[spark] branch master updated: [SPARK-38530][SQL] Fix a bug that GeneratorNestedColumnAliasing can be incorrectly applied to some expressions

wenchen Tue, 12 Apr 2022 23:01:53 -0700

This is an automated email from the ASF dual-hosted git repository.

wenchen pushed a commit to branch master
in repository https://gitbox.apache.org/repos/asf/spark.git



The following commit(s) were added to refs/heads/master by this push:
     new 13edafab9f4 [SPARK-38530][SQL] Fix a bug that 
GeneratorNestedColumnAliasing can be incorrectly applied to some expressions
13edafab9f4 is described below

commit 13edafab9f45cc80aee41e2f82475367d88357ec
Author: minyyy <min.y...@databricks.com>
AuthorDate: Wed Apr 13 14:01:27 2022 +0800

    [SPARK-38530][SQL] Fix a bug that GeneratorNestedColumnAliasing can be 
incorrectly applied to some expressions
    
    ### What changes were proposed in this pull request?
    
    This PR makes GeneratorNestedColumnAliasing only be able to apply to 
GetStructField*(_: AttributeReference), here GetStructField* means nested 
GetStructField. The current way to collect expressions is a top-down way and it 
actually only checks 2 levels which is wrong. The rule is simple - If we see 
expressions other than GetStructField, we are done. When an expression E is 
pushed down into an Explode, the thing happens is:
    E(x) is now pushed down to apply to E(array(x)).

RECORD EXCERPTS |

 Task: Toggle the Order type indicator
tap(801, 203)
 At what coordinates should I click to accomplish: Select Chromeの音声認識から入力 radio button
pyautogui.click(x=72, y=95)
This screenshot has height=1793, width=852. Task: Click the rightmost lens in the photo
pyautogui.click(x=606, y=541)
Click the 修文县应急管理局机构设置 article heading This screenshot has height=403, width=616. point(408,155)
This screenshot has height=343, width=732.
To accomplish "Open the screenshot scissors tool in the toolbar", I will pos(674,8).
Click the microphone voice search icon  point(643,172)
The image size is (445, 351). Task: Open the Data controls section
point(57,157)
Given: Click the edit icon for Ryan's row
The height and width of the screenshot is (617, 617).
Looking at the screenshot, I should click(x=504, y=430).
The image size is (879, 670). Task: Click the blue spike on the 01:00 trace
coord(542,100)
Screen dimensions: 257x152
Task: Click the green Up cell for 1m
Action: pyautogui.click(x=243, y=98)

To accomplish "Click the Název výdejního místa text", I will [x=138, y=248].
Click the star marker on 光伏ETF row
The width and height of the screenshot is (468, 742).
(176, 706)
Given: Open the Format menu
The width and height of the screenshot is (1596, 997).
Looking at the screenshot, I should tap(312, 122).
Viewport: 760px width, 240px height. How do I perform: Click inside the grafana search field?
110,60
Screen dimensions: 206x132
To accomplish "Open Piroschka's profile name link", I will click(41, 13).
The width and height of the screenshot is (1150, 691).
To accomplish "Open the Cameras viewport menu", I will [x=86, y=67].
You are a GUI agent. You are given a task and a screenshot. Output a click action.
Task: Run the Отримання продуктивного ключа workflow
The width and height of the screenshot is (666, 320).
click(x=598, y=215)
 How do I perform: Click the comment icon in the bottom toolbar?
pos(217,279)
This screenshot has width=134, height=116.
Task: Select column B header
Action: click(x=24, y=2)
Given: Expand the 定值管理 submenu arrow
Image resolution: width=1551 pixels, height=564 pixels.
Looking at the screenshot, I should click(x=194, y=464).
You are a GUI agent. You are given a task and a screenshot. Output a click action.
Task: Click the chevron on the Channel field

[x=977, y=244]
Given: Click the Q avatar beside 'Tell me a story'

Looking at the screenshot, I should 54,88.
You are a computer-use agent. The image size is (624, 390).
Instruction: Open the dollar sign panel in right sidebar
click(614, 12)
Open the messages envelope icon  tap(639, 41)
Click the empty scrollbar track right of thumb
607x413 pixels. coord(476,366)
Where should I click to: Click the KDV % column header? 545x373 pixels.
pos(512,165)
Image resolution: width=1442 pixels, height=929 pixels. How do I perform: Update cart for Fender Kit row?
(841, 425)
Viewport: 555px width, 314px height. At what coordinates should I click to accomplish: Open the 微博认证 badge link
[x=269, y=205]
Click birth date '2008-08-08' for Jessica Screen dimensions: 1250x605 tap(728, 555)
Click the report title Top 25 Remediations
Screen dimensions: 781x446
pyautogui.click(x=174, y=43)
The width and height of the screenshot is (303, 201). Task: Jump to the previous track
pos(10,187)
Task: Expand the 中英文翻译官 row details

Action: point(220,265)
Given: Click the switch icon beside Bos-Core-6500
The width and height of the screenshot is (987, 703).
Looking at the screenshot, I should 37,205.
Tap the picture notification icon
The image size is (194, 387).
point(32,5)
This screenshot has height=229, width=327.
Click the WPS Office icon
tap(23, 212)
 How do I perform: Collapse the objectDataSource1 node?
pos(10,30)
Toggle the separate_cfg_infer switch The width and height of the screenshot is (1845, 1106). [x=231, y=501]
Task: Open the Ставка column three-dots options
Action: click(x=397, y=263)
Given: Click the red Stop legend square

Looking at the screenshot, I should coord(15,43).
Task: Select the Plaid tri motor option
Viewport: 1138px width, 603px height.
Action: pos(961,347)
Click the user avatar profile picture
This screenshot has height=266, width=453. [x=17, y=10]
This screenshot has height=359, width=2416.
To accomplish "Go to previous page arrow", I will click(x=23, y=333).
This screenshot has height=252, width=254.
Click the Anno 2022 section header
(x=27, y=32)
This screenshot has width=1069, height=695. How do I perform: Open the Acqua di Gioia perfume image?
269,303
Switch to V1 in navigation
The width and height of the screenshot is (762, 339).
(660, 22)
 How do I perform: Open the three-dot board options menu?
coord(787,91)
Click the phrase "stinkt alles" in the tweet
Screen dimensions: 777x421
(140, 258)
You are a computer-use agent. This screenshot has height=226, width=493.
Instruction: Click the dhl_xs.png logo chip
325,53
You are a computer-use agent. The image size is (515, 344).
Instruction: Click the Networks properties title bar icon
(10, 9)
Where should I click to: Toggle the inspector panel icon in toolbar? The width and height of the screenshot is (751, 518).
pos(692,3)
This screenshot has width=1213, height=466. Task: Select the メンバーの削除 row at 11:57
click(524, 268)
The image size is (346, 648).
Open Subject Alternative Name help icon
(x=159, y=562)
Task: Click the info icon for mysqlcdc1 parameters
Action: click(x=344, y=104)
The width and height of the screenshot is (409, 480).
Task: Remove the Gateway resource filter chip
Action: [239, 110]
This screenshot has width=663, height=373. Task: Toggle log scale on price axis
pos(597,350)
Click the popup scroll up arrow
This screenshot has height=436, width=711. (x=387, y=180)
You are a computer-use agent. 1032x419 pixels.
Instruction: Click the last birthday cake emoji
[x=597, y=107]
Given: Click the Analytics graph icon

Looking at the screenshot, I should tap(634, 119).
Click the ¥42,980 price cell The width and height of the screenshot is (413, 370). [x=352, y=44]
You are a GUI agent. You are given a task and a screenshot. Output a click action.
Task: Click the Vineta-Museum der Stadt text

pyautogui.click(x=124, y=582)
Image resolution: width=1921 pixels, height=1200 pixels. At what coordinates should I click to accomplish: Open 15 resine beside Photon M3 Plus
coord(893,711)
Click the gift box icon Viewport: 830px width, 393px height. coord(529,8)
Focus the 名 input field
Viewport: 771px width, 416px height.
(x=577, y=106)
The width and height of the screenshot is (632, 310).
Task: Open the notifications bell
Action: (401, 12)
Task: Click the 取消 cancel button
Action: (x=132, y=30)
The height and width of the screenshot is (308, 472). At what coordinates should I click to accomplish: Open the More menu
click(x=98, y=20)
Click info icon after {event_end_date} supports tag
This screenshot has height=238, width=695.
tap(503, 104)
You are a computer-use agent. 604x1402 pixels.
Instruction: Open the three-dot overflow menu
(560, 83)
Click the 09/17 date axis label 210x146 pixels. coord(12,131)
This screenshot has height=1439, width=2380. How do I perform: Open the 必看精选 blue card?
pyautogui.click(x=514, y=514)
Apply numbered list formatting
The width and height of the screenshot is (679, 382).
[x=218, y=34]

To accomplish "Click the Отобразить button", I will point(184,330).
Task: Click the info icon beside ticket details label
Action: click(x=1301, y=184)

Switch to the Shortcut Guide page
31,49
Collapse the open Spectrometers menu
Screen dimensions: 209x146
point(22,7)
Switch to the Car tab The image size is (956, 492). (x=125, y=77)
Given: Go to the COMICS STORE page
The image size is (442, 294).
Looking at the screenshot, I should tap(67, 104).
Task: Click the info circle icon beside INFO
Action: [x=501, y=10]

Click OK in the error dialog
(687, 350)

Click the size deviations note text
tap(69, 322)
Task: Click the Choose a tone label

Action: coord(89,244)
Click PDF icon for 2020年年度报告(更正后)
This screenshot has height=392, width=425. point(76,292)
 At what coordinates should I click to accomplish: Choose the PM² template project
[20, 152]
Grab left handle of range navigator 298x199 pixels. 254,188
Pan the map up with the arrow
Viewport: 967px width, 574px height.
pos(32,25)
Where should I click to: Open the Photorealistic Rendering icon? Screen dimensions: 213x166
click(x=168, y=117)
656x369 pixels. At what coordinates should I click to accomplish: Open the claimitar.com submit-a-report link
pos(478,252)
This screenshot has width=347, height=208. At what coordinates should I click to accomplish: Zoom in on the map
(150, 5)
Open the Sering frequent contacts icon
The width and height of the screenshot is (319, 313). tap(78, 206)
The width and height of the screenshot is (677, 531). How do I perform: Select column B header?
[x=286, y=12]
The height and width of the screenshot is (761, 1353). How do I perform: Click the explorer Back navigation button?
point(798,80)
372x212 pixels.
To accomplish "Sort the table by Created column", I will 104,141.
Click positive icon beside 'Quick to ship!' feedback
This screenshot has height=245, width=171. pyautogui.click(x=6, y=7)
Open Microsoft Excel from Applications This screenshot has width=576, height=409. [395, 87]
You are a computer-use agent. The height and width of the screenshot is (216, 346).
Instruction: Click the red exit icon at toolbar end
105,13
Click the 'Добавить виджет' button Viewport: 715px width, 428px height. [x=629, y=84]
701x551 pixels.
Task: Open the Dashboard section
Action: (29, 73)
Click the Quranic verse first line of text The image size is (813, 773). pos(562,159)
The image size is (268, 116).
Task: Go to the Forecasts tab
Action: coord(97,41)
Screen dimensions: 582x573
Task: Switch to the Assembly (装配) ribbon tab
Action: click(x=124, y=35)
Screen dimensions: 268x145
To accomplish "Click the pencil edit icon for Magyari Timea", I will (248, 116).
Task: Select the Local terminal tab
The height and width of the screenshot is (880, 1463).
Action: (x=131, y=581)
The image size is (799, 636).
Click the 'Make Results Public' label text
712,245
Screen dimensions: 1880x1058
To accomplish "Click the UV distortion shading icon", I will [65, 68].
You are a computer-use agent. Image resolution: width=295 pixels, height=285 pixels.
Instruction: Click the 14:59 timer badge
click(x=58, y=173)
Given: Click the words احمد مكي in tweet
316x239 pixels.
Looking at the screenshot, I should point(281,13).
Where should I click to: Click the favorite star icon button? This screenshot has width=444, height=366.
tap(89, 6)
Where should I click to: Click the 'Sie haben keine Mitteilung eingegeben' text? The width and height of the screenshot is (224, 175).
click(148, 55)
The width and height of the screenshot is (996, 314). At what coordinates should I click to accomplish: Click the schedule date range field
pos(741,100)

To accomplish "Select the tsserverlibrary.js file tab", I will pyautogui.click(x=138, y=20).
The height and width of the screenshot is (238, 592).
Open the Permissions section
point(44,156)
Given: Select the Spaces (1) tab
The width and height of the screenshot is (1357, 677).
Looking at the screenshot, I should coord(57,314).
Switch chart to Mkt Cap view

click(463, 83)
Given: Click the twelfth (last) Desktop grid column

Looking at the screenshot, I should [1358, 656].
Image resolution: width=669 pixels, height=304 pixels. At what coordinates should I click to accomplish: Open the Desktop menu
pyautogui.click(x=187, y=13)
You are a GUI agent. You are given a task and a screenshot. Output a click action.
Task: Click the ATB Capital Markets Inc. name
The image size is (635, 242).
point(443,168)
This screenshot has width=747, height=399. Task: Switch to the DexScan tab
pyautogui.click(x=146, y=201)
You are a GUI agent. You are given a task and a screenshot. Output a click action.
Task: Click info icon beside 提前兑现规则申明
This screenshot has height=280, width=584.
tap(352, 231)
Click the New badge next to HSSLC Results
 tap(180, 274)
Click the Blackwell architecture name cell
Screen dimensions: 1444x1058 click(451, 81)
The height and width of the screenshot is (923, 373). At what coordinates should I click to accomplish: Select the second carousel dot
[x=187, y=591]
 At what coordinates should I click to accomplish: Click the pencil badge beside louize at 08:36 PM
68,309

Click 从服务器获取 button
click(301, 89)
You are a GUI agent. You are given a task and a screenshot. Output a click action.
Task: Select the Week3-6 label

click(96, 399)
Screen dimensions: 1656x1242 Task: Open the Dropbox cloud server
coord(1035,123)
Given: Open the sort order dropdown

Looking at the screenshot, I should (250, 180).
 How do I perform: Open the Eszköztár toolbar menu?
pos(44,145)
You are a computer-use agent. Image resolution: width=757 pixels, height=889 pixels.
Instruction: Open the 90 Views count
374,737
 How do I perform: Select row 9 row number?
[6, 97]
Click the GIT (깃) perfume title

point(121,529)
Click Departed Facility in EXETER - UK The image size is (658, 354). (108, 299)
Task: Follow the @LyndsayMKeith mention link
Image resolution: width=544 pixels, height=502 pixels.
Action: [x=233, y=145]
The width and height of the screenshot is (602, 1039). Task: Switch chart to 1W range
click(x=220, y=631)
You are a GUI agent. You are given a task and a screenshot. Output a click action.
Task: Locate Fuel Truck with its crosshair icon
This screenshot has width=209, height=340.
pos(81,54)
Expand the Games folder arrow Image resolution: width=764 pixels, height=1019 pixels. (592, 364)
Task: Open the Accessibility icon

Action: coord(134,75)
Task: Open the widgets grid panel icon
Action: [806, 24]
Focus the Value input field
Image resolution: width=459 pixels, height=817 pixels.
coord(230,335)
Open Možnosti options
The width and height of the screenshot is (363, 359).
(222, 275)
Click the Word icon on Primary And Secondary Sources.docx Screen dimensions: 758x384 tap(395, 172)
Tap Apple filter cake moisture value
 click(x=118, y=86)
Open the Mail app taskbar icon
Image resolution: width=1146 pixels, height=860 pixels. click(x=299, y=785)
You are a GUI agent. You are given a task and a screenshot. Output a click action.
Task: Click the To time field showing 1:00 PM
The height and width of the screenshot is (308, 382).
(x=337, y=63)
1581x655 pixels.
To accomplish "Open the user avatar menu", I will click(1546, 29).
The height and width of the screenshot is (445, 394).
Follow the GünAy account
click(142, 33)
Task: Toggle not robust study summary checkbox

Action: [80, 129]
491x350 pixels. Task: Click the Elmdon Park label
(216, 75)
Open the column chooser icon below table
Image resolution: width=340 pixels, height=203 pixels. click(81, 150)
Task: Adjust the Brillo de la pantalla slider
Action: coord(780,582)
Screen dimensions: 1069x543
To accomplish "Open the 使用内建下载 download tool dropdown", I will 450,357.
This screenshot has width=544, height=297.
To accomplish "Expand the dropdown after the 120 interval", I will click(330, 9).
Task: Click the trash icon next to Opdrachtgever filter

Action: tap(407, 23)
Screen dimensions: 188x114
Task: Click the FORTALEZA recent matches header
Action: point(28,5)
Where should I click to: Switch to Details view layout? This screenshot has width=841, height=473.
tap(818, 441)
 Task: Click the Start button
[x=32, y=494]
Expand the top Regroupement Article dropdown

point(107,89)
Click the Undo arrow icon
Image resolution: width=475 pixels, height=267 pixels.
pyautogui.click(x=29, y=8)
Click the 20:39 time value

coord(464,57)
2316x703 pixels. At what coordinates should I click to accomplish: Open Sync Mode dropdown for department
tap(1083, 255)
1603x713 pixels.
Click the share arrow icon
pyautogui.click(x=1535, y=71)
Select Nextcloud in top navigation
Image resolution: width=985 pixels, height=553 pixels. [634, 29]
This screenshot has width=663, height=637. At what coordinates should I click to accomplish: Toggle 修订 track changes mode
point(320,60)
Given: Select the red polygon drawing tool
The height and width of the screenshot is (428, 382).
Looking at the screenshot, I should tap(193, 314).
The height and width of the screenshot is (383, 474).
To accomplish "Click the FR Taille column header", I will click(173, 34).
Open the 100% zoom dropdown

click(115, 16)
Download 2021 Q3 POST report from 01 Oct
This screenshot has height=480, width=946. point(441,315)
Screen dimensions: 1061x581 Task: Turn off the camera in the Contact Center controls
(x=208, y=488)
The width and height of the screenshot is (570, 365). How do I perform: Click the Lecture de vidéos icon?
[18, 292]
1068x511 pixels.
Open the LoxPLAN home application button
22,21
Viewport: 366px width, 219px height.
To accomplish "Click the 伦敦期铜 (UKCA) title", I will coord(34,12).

REQUIRED TASK | According to the commit email about GeneratorNestedColumnAliasing, how many levels does the current top-down way of collecting expressions actually check?

PROBLEM SOLUTION | It checks only 2 levels.